8-K 1 f8k_112108pnmr.htm FORM 8-K f8k_112108pnmr.htm
 
 


UNITED STATES
SECURITIES AND EXCHANGE COMMISSION
Washington, D.C.  20549
 
 
FORM 8-K
CURRENT REPORT
 
 
PURSUANT TO SECTION 13 OR 15(d) OF THE
SECURITIES EXCHANGE ACT OF 1934
 
 

Date of Report (Date of earliest event reported)
November 21 2008
 
 
(November 17, 2008)
 

 
Commission
 
Name of Registrants, State of Incorporation,
 
I.R.S. Employer
File Number
 
Address and Telephone Number
 
Identification No.
         
001-32462
 
PNM Resources, Inc.
 
85-0468296
   
(A New Mexico Corporation)
   
   
Alvarado Square
   
   
Albuquerque, New Mexico  87158
   
   
(505) 241-2700
   
         
         
         
         
         
         
         
         
         
         
         
         
         
______________________________
 
(Former name, former address and former fiscal year, if changed since last report)
 
Check the appropriate box below if the Form 8-K filing is intended to simultaneously satisfy the filing obligation of the registrant under any of the following provisions:
 
Written communications pursuant to Rule 425 under the Securities Act (17 CFR 230.425)
Soliciting material pursuant to Rule 14a-12 under the Exchange Act (17 CFR 240.14a-12)
Pre-commencement communications pursuant to Rule 14d-2(b) under the Exchange Act (17 CFR 240.14d-2(b)
Pre-commencement communications pursuant to Rule 13e-4 (c) under the Exchange Act (17 CFR 240.13e-4(c)

 

 

Item 3.02 Unregistered Sales of Equity Securities

On August 16, 2004, PNM Resources, Inc. (“PNMR”) announced that Cascade Investment, L.L.C. (“Cascade”) had agreed to invest $100 million in equity-linked securities to be issued by PNMR.  The transaction was described in a Current Report on Form 8-K filed by PNMR on August 16, 2004 with the Securities and Exchange Commission (“SEC”).
 
On October 7, 2005, PNMR completed the transaction and issued $100 million of equity-linked securities, known as Hybrid Income Term Security (“HITS”) Units, to Cascade.  The transaction was described in a Current Report on Form 8-K filed by PNMR on October 14, 2005 with the SEC.  The HITS Units contained mandatory obligations under which the holder was required to purchase $100 million of PNMR’s common stock, or at its election, preferred stock, on the purchase contract settlement date, as well as a 2.5% undivided beneficial ownership interest in a 5.1% Senior Note initially due 2010 (the “Senior Notes”).
 
PNMR’s Board of Directors adopted a Statement of Resolutions Establishing a Series of Preferred Stock of PNMR (the “Resolution”) to be designated “Convertible Preferred Stock, Series A” (the “Series A Preferred Stock”), to be issued in the event Cascade elected to purchase preferred stock to settle its mandatory obligations.
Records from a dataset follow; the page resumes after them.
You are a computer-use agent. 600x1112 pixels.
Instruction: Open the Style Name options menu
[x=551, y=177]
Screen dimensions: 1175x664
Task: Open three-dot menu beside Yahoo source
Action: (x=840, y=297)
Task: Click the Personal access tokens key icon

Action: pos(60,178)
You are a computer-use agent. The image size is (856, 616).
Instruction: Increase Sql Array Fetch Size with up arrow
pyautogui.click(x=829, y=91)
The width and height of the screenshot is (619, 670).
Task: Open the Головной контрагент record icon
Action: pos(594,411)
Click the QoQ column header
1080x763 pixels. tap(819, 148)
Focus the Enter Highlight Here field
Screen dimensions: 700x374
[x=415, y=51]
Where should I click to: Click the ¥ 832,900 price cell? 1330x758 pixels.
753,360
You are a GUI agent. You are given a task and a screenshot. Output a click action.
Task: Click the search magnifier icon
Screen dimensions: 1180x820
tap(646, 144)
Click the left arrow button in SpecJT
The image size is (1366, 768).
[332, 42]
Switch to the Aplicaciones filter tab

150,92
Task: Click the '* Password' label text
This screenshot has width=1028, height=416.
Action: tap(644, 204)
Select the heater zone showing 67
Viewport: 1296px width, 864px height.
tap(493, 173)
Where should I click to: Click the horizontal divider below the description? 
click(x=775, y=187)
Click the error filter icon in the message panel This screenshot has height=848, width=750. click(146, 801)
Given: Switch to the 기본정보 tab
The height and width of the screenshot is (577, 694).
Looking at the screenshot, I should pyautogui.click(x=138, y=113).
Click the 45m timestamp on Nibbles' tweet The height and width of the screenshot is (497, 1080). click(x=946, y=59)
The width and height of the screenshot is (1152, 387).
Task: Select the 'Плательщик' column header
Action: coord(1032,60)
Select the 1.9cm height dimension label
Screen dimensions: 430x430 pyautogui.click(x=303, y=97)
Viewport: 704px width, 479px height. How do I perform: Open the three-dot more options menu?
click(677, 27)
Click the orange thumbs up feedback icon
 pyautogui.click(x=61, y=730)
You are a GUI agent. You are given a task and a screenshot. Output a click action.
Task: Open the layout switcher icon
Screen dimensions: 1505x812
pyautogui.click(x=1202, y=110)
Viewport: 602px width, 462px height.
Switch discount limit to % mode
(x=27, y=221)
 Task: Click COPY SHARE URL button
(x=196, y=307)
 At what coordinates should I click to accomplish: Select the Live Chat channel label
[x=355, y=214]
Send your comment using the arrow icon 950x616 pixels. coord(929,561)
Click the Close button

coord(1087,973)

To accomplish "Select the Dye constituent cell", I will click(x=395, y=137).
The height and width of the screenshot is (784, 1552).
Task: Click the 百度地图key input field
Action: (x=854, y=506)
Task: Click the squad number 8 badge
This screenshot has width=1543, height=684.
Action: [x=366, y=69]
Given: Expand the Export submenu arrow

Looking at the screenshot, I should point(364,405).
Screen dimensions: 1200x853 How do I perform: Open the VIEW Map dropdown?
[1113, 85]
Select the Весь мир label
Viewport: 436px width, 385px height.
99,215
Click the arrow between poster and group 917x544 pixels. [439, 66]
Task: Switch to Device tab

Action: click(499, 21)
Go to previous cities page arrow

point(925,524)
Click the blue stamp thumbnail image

The Resolution sets forth the designation, preferences, privileges and voting powers of the Series A Preferred Stock.  On October 27, 2008, PNMR’s Restated Articles of Incorporation, dated August 3, 2006, were amended upon the filing of the Resolution with the New Mexico Public Regulation Commission.  The establishment of the Series A Preferred Stock was reported in a Current Report on Form 8-K filed by PNMR on October 31, 2008 (the “October 31 Form 8-K”) with the SEC.
 
On October 31, 2008, Cascade provided notice of its election to purchase preferred stock to settle its obligations under the HITS Units.  Therefore, on November 17, 2008, the Company issued 477,800 shares of Series A Preferred Stock to Cascade in a private transaction exempt from registration under the Securities Act of 1933, as amended (the “Securities Act”).  The consideration PNMR received for the issuance of Series A Preferred Stock was Cascade’s tender of the Senior Notes, which had been pledged to secure Cascade’s obligations pursuant to the settlement of the HITS.  PNMR received no additional proceeds for the issuance of the Series A Preferred Stock and the $100 million principal amount of outstanding Senior Notes was cancelled.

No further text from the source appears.